>> begin Records for processing

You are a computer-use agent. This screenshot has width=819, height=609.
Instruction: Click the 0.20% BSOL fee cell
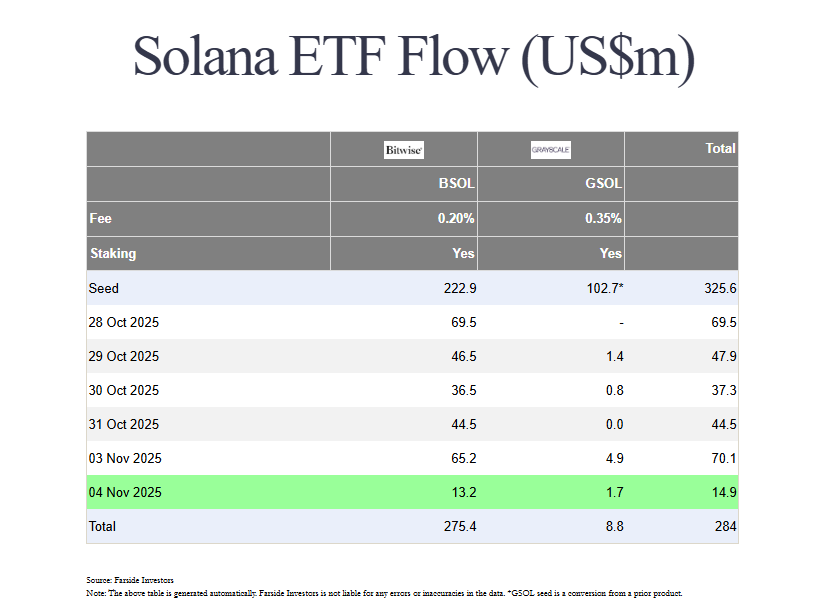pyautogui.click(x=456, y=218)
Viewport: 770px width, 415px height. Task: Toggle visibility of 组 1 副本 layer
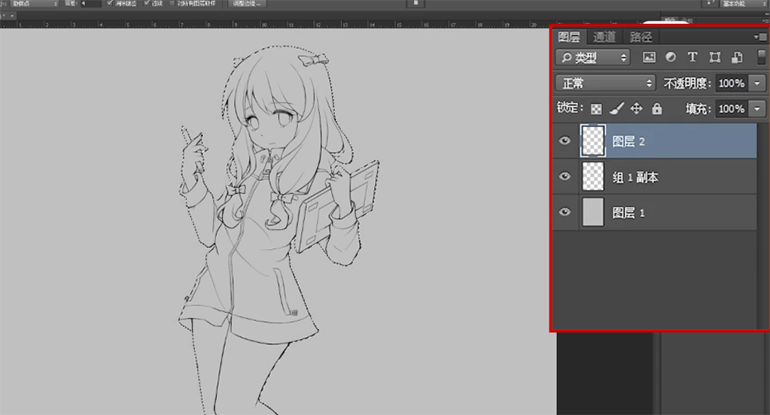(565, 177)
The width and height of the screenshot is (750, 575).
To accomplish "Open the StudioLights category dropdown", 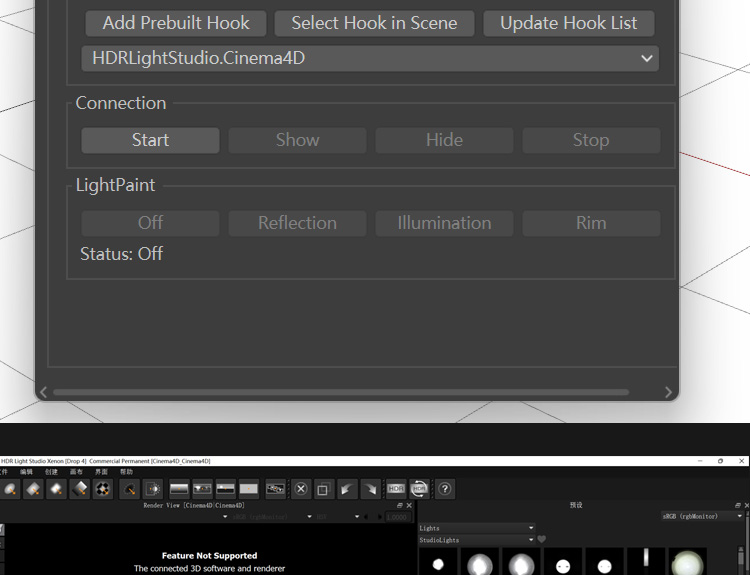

>> end Records for processing

Aim of the exercise: Return, word for word, everything from the line containing "Viewport: 770px width, 415px" down to the final line, both included, and leave the pictures out.

Written answer:
Viewport: 770px width, 415px height. Task: Toggle visibility of 组 1 副本 layer
(565, 177)
The width and height of the screenshot is (750, 575).
To accomplish "Open the StudioLights category dropdown", 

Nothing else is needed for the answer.